In Qinghai, on her way to a Tibetan monastery that her friends were helping to rebuild. Ling (left) toughed it out in spartan conditions.
In Qinghai, on her way to a Tibetan monastery that her friends were helping to rebuild. Ling (left) toughed it out in spartan conditions.

With a laugh, Ling, who is married to a 36-year-old Singaporean oil and gas consultant, adds that she is also the “solution provider for the family”, from knowing who’s travelling where, to organising frequent family get-togethers – about 40 gatherings a year, she reckons – via Whatsapp group chats. Friends have even nicknamed her “the minister of home affairs”.

WEIRD STUFF
It was almost inevitable that Ling would choose to set up businesses focusing on luxury lifestyle services. But this was not immediately clear to her, after graduating with a business-administration degree from the University of South Florida.

She says: “Everything that I’ve done would not be considered conventional, unlike a lot of my friends who have become bankers and lawyers. I’ve worked in customer service, hotels, events, property, with my dad’s company. I’ve done all sorts of weird stuff.”

That includes experiences as varied as travelling in a wooden boat in West Papua with business associates of her father’s company and negotiating with tribesmen with parangs, as well as packing hundreds of goodie bags and sleeping overnight on the floor at Ngee Ann City after setting up for an event.

Having a hands-on attitude has always been important, she says. “Otherwise, you become dependent on what people tell you.
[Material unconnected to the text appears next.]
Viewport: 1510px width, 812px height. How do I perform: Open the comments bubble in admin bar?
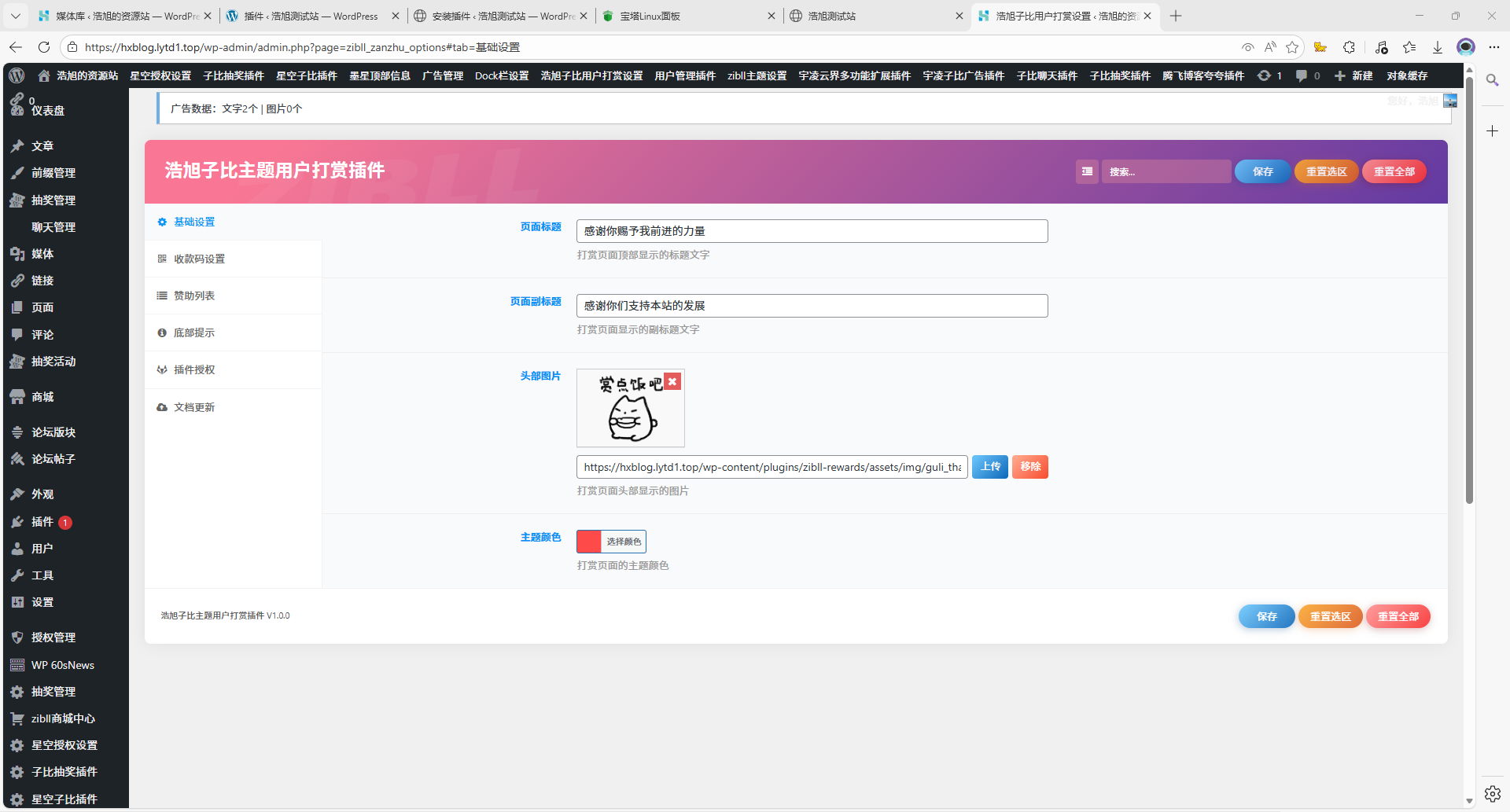click(x=1308, y=75)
You can’t verify information, if you have not experienced the situation, and this may in turn allow people to take advantage of you. That’s the general lesson.

“You need to know and have a sense of what’s happening in the marketplace. When you’re sitting in your ivory tower, you never know what’s going on, on the ground.” She adds: “I like to be that boss on the ground, so I can connect with people. We all want to be respected; we all need to be equal. I’m not better than (my staff ) so, every day, I’m learning from them as well.”

Her main challenge has been juggling her multiple businesses. She explains: “I’m not so focused on Quintessentially, which is the most stable of the lot and there’s a good team running it. It’s more about expanding businesses, not just running one. How do I split that, and how much do I delegate?” Although she doesn’t think work is stressful, she recognises the need for downtime to perform at work more efficiently. So she steals moments during the day to zone out.

Ling (second from right) celebrating Quintessentially Singapore’s first anniversary at KPO in May 2009 with her cousins and sisters. (From left) Elisa Lam, Amanda Ling, Annabel Ling and Caroline Lam
Ling (second from right) celebrating Quintessentially Singapore’s first anniversary at KPO in May 2009 with her cousins and sisters. (From left) Elisa Lam, Amanda Ling, Annabel Ling and Caroline Lam

She is also interested in wellness experiences but, like her business, prefers them more hands-on. No two-hour massages for her. Instead, Ling prefers to de-stress by taking courses in sports massage and reiki, a form of alternative therapy (she says she can do distant healing).

She also enjoys yoga and is an avid foodie, who prefers to spend her money on dining experiences.

“I don’t like shopping”, she says, admitting that her cousin, Caroline, sometimes has to buy clothes for her. (Her goal is to pare her wardrobe down to just 50 pieces, to “streamline the stuff in my life”.)

Still, the trouble for Ling, as with most entrepreneurs, is knowing when to switch off. For this news junkie, who reads The Straits Times, The Business Times and Lianhe Zaobao every morning before she gets into work, it means inspiration can hit any time. Ling, who admits she has a bad habit of e-mailing staff with ideas in the middle of the night, says: “You can’t tune off, because the fear of idling is a problem…

“As much as I think making money is important, one thing I’ve learnt recently is that as long as you keep things in motion, things will happen. What I’m afraid of is actually inertia.”